Recently, expression cloning, combined with the VSV pseudotype system,
allowed us to identify signaling lymphocytic activation molecule (SLAM;
also known as CDw150) as a cellular receptor for MV (39).
We showed that the cell surface expression of human SLAM (hSLAM)

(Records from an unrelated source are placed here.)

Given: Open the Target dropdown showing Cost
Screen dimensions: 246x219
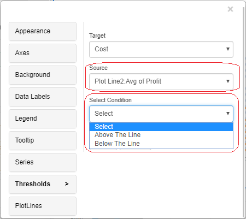Looking at the screenshot, I should click(x=161, y=49).
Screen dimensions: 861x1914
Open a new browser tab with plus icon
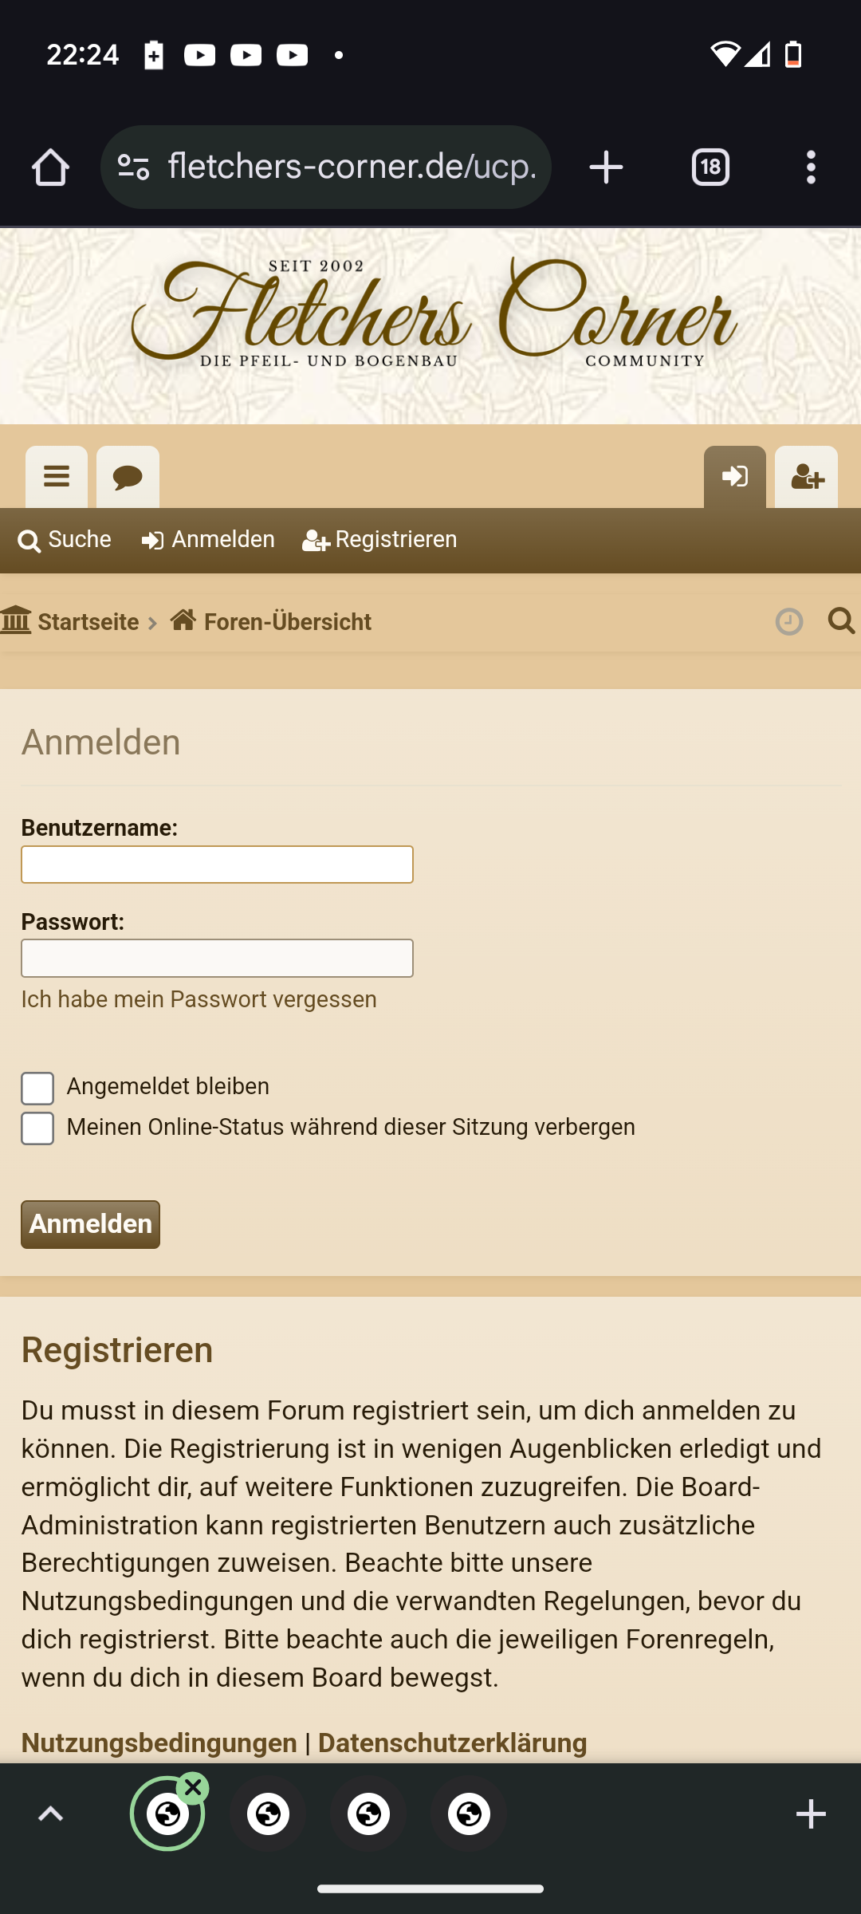click(606, 167)
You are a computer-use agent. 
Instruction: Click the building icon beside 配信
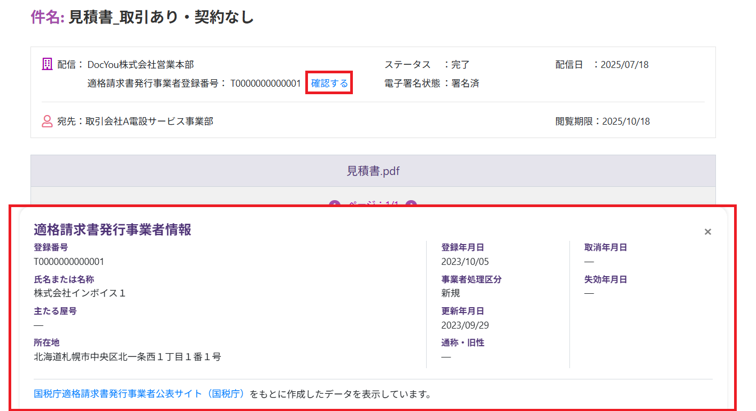pos(47,64)
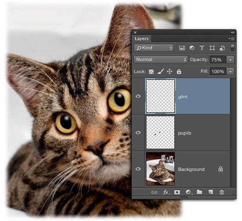Filter for type layers icon
The height and width of the screenshot is (221, 242).
[x=202, y=48]
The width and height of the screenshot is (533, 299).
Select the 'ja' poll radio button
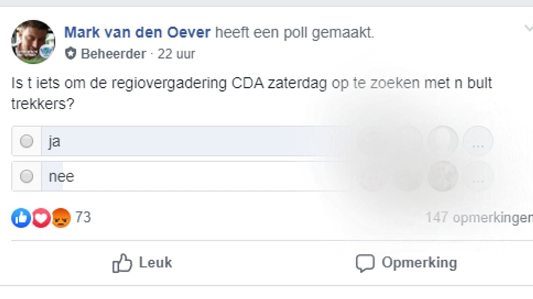click(27, 141)
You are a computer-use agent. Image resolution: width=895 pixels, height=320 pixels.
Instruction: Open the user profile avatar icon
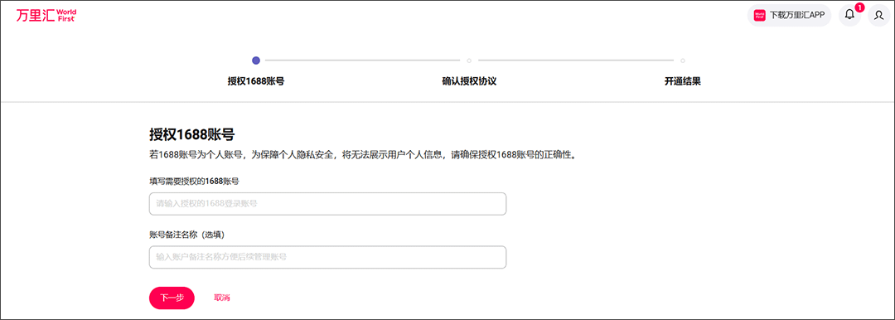click(x=879, y=16)
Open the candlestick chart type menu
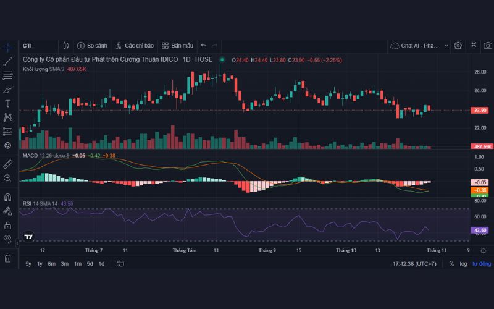The image size is (494, 309). (66, 46)
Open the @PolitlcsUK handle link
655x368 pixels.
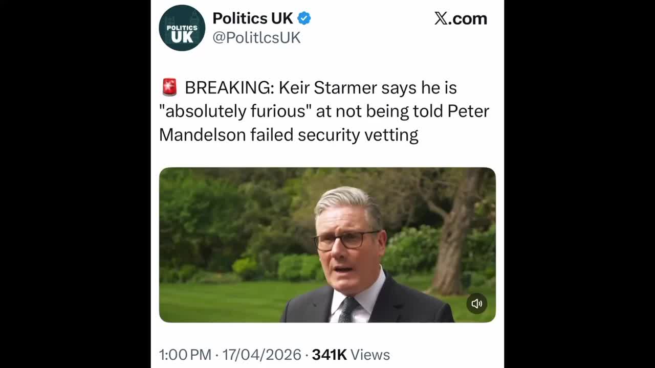256,37
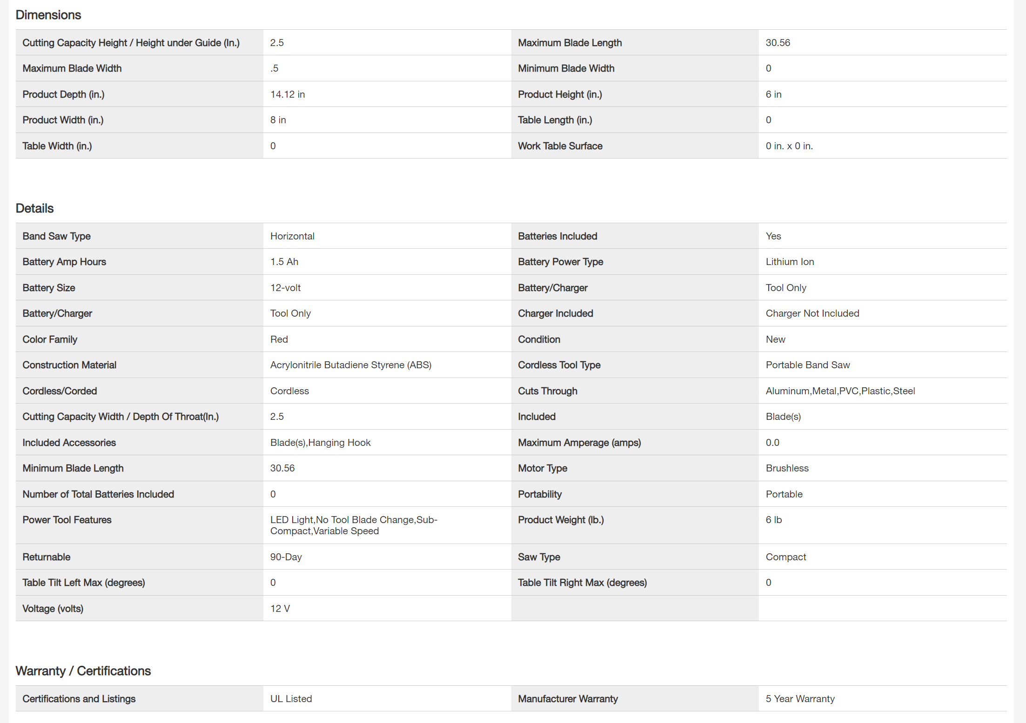1026x723 pixels.
Task: Click the UL Listed certification value
Action: [x=291, y=699]
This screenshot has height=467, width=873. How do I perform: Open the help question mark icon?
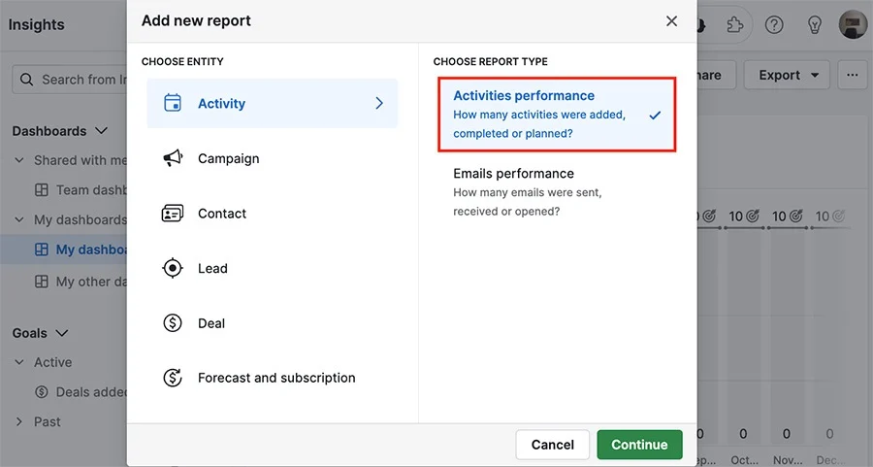[x=774, y=24]
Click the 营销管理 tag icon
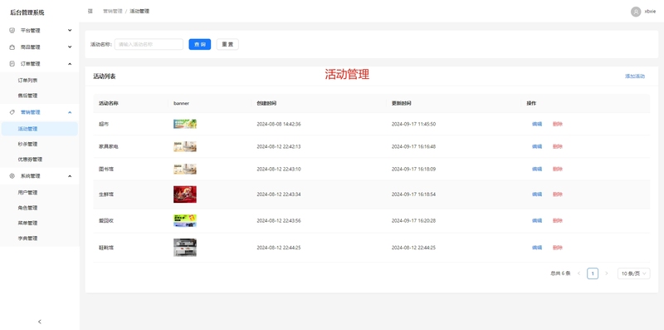The height and width of the screenshot is (330, 664). click(x=12, y=112)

rendered rodent cells susceptible to all MV strains examined, including
the Edmonston strain, B95a-isolated strains, peripheral blood
mononuclear cell-isolated strains, and MV present in throat swabs from
measles patients (39). SLAM, an important costimulatory
molecule in lymphocyte activation, is expressed on some T and B cells
(2, 3, 7, 22, 30, 31, 34), consistent with MV tropism and
pathology including lymphopenia and immunosuppression
(10).
SLAM contains two highly glycosylated immunoglobulin (Ig) superfamily
domains and has structural features placing it within the CD2 family,
which includes CD2, CD48, CD58, 2B4, and Ly-9 (8). Like
other members of the CD2 family, SLAM comprises an N-terminal
membrane-distal V-set domain and a membrane-proximal C2-set domain,
followed by the transmembrane segment (TM) and cytoplasmic tail (CY). A
recent study showed that mouse SLAM (mSLAM) also shares molecular and
functional characteristics with the human counterpart, with its
predicted amino acid sequence exhibiting 58% similarity to that of
hSLAM (6).
In this study, we first examined whether mSLAM can act as a cellular
receptor for MV, in an attempt to explain MV's inability to infect
mice. We then defined the region of hSLAM that interacts with MV, by
constructing various chimeric molecules. We also examined the
interaction between MV envelope proteins and recombinant soluble forms
of SLAM. The results indicated that the V domain of hSLAM, which binds
the MV H protein, is essential for its function as an MV receptor.
Cells and viruses.
Derivations and culture conditions of
cell lines used have been described elsewhere (38). The
Edmonston (American Type Culture Collection) and KA (37)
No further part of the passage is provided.